§ **TEXTE CHOISI**

______________________________

Toutefois, le passage à un système énergétique neutre sur le plan climatique nécessite d’importants investissements. “Cela implique un choc similaire au choc pétrolier des années 1970. Ce choc nous a coûté 3 % du produit intérieur brut (PIB). La transition énergétique, basée sur un prix de 75 à 100 euros par tonne de CO2, nous coûtera également 3 % du PIB, mais ce choc est étalé sur 30 ans et plus prévisible que celui des années 1970”, précise Pierre Wunsch.
En fin de compte, la question est de savoir combien cela coûtera pour réduire les émissions de CO2 à zéro. “Sur base des technologies existantes, nous pouvons éliminer complètement les émissions à un coût acceptable. En moyenne, cet exercice coûte 150 euros par tonne. Pour un pays comme la Belgique, qui combine une consommation d’énergie relativement élevée et un revenu élevé, cela correspond à un coût de 3,5 % du PIB en 2020 et de 2,5 % du PIB en 2050. Cela nous coûte donc 0,1 % du PIB par an. Ce coût est à nouveau comparable à celui d’un nouveau choc pétrolier comme dans les années 1970”, explique Pierre Wunsch.

______________________________

§ **DONNÉES FOURNIES**
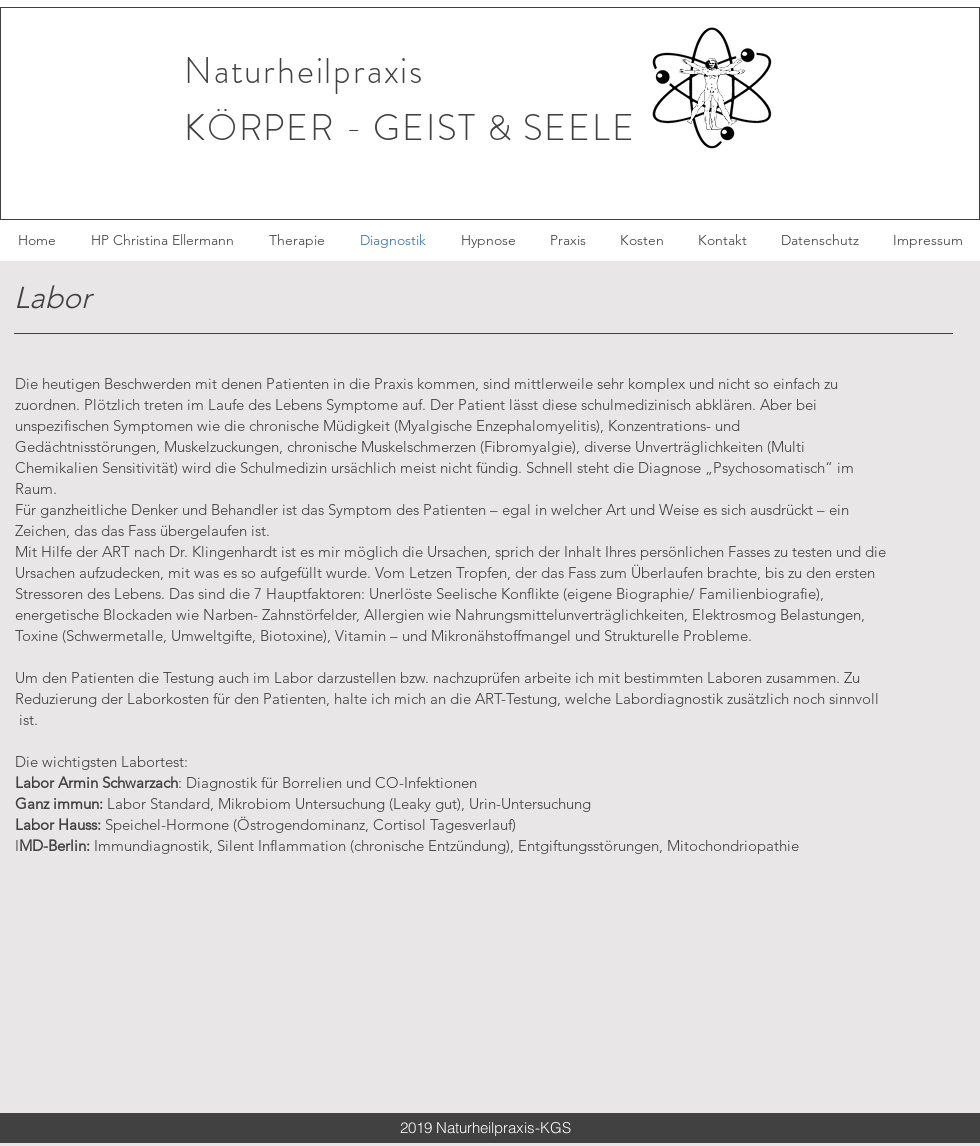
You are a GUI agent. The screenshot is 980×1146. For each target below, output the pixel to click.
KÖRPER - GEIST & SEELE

______________________________

§ **CONSIGNE A**
D'après le texte sur la transition énergétique, quel est le coût moyen, par tonne, de l'élimination complète des émissions ?
§ **CONSIGNE B**
Dans le texte sur la transition énergétique, réécrivez le passage qui commence par "Toutefois, le passage" et se termine par "précise Pierre Wunsch." en y remplaçant "choc" par "bouleversement".

§ **RÉPONSE COMPLÈTE A**
150 euros par tonne.

§ **RÉPONSE COMPLÈTE B**
Toutefois, le passage à un système énergétique neutre sur le plan climatique nécessite d’importants investissements. “Cela implique un bouleversement similaire au bouleversement pétrolier des années 1970. Ce bouleversement nous a coûté 3 % du produit intérieur brut (PIB). La transition énergétique, basée sur un prix de 75 à 100 euros par tonne de CO2, nous coûtera également 3 % du PIB, mais ce bouleversement est étalé sur 30 ans et plus prévisible que celui des années 1970”, précise Pierre Wunsch.